---- Material shown

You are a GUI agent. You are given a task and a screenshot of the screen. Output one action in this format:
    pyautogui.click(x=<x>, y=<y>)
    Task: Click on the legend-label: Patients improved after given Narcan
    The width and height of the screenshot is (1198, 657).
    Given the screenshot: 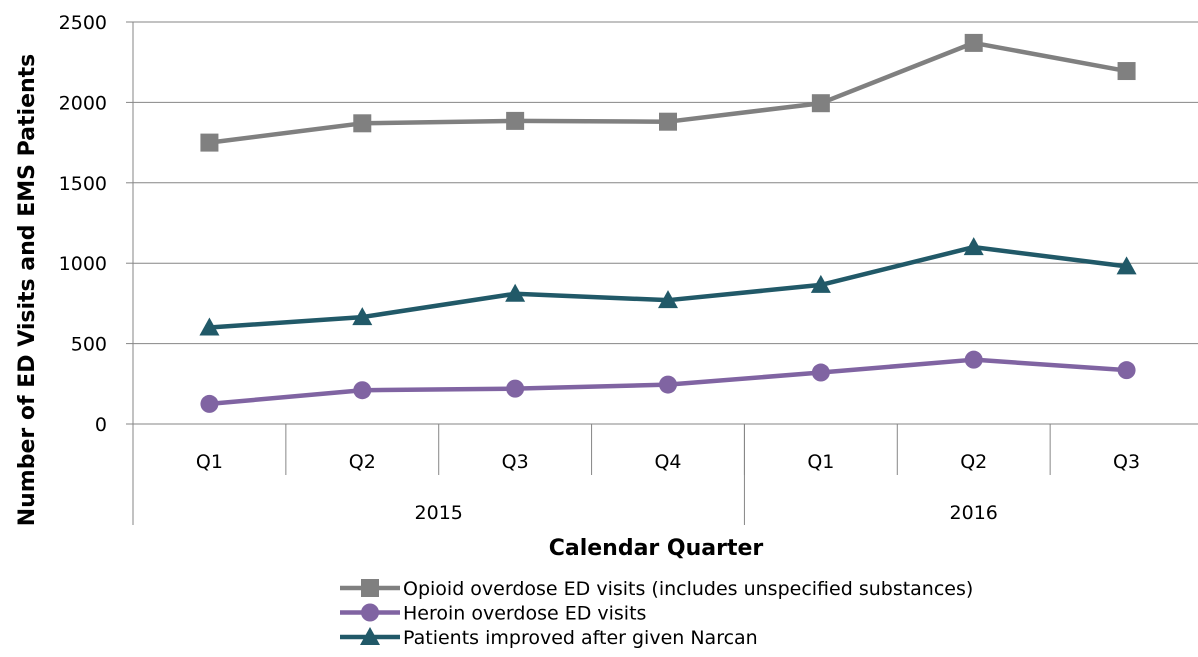 What is the action you would take?
    pyautogui.click(x=580, y=638)
    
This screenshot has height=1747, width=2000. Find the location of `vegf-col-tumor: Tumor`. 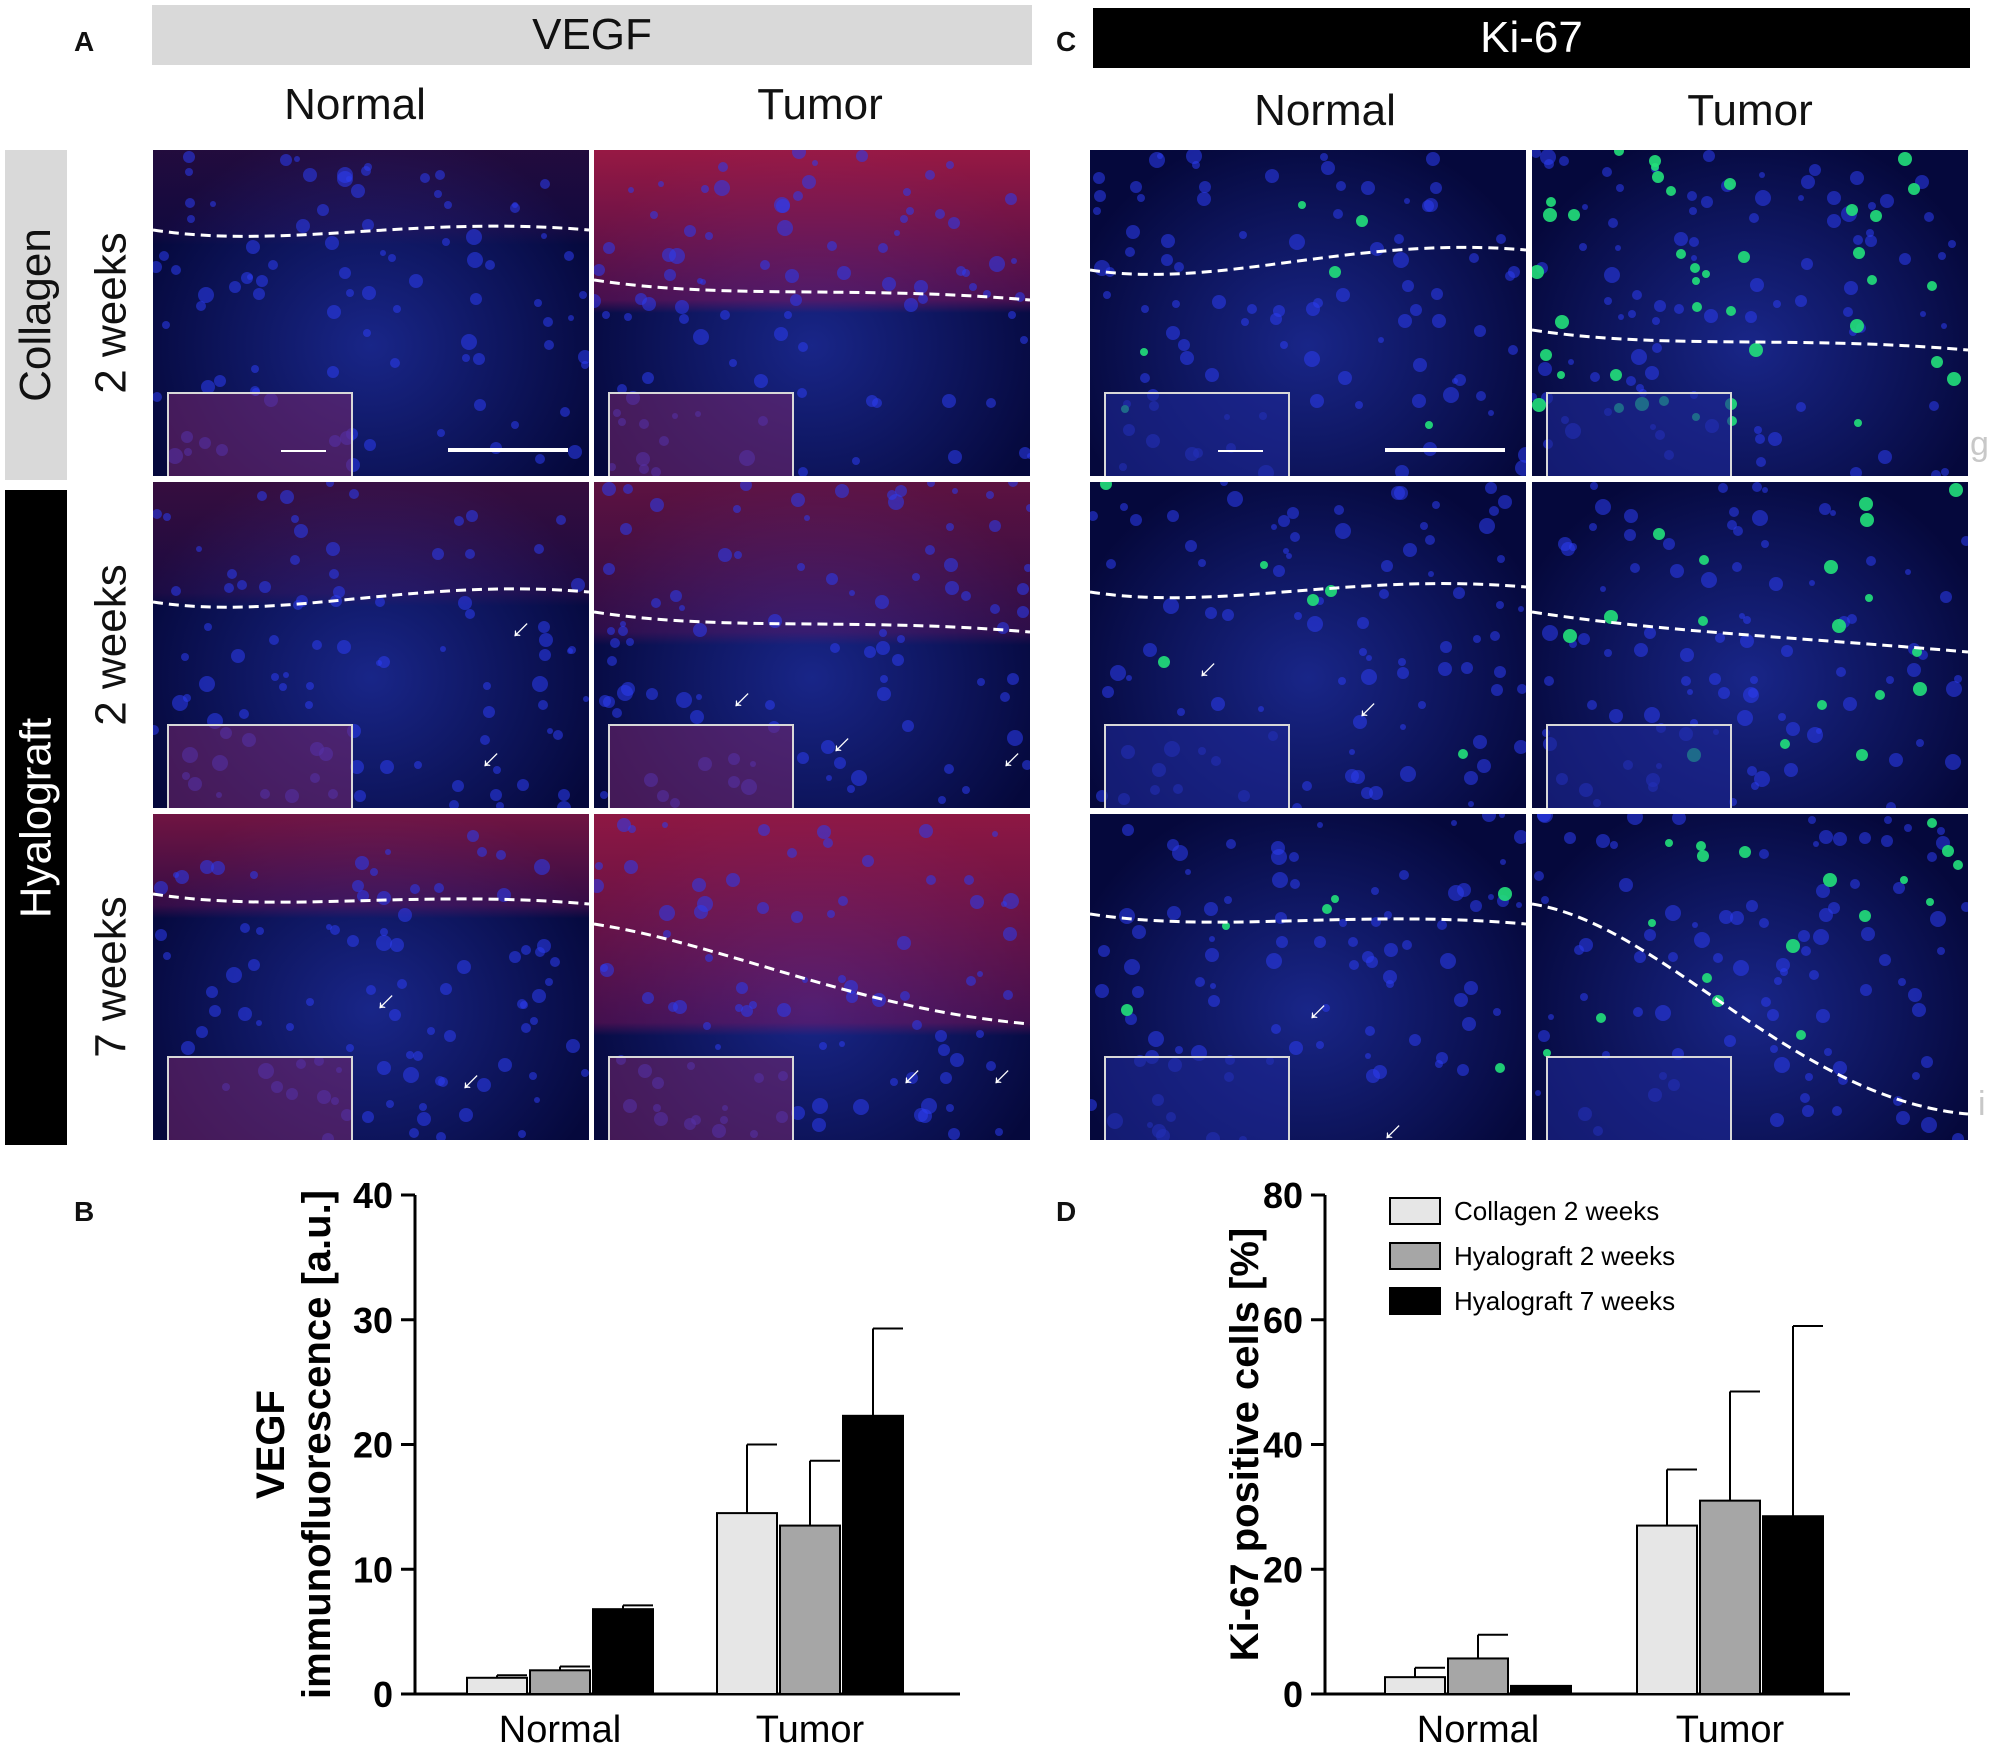

vegf-col-tumor: Tumor is located at coordinates (820, 104).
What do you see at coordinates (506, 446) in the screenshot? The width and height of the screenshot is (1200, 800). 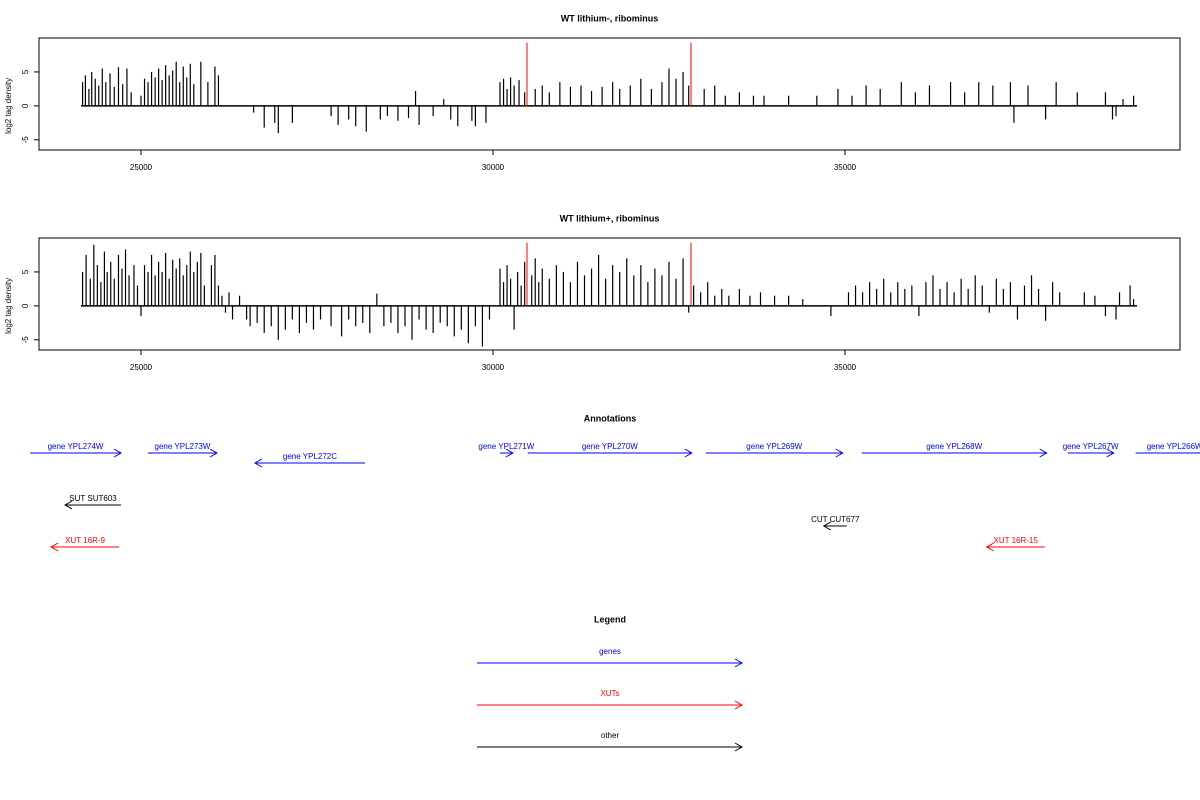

--------

▶ _Problem to solve_
Your answer must consist only of the lines from the start of the records above through the line with "The width and height of the screenshot is (1198, 657).", each retyped exactly.

▶ _Output of the task_
You are a GUI agent. You are given a task and a screenshot of the screen. Output one action in this format:
    pyautogui.click(x=<x>, y=<y>)
    Task: Click on the legend-label: Patients improved after given Narcan
    The width and height of the screenshot is (1198, 657).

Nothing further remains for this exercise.